*Exercise requirements*:
[a] Reproduce the passage in the Picante shell article from "If you are ready, settle" up to and including "of making it.".
[b] Answer these questions on the Picante shell article:
(i) What does the writer suggest keeping handy?
(ii) What label do slightly tingly salsas carry in American supermarkets?
(iii) What does the writer say the "Unix Way" is a bit like?
[c] Continue the Picante shell article beyond its final sentence.

--- Selected excerpt ---

Picante shell: pipes

Picante shell: pipes


Spicy food should cause chemical burns, or spontaneous human combustion. Your mouth should feel as if it’s tangled with an angry badger. Capillaries in your nose should burst. Your gut should sue for punitive damages. If not, your food just isn’t spicy enough.

At least, that’s how I feel. So, when I say things like, “Here, try some of these mild command-line recipes; they’re really quite tasty”, you might keep that in mind. One man’s “mild” is another man’s, “I think you’ve poisoned me”.

If you are ready, settle in, dish up, and keep a nice lager handy. You’ll probably need it before we’re done.

Base ingredients: input and output

The “Unix Way” is a bit like salsa. (It’s also like the Tao, or like processed cheese, or like the way puppy toes smell like popcorn.) As with salsa, there are many ingredients, and no one definition. Many kinds of salsa are made with tomatoes. Others are made without. Some are mild. Some are slightly tingly (these are labeled, “Hot!” in American supermarkets). People recognize salsa when they see it, but there is no one way of making it.

--- Data ---

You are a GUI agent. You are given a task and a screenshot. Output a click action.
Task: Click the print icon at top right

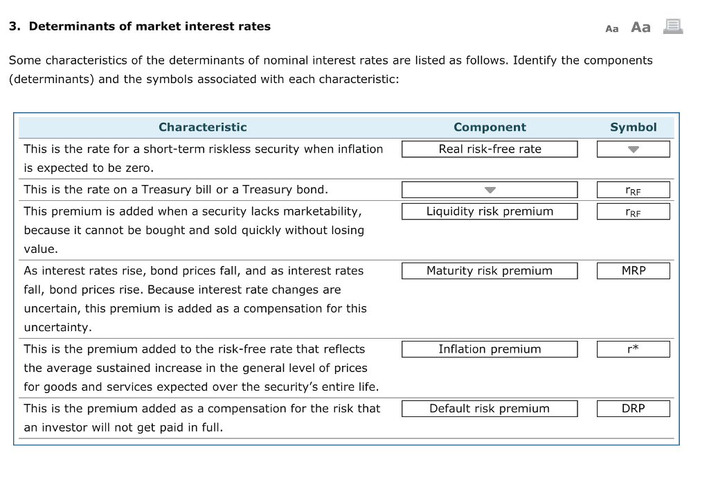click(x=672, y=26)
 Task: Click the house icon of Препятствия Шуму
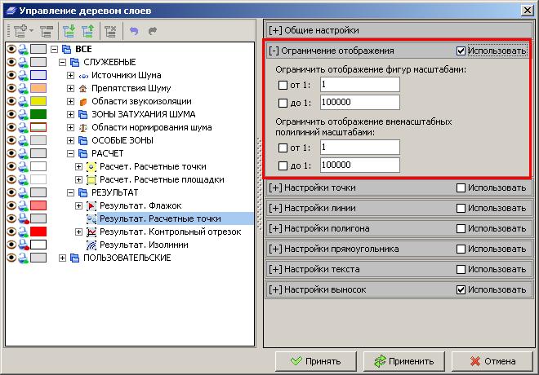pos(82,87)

---
--- Data ---

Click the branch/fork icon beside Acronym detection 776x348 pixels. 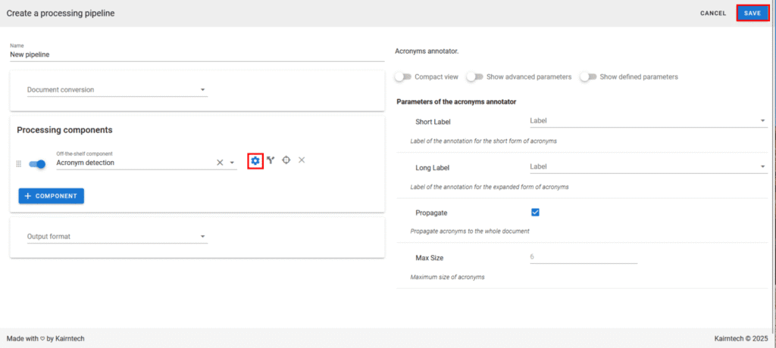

---

*Answers to each task*:
[a]
If you are ready, settle in, dish up, and keep a nice lager handy. You’ll probably need it before we’re done.

Base ingredients: input and output

The “Unix Way” is a bit like salsa. (It’s also like the Tao, or like processed cheese, or like the way puppy toes smell like popcorn.) As with salsa, there are many ingredients, and no one definition. Many kinds of salsa are made with tomatoes. Others are made without. Some are mild. Some are slightly tingly (these are labeled, “Hot!” in American supermarkets). People recognize salsa when they see it, but there is no one way of making it.

[b]
(i) A nice lager.
(ii) "Hot!"
(iii) Salsa.

[c]
And so the Unix Way is not a single thing, nor a collection of specific things, but a way of combining things. Many have summed up the Unix Way as, “Do one thing, and do it well”. What that misses is a simple concept most of us learned on the playground: “Play well with others”.

The way most Unix command line utilities play together is through another simple concept, one that dates back to the beginning of the digital computer age: “input” and “output”. That is, most of these utilities take some information (input), do something with (process) it, and spit the final product back out (output).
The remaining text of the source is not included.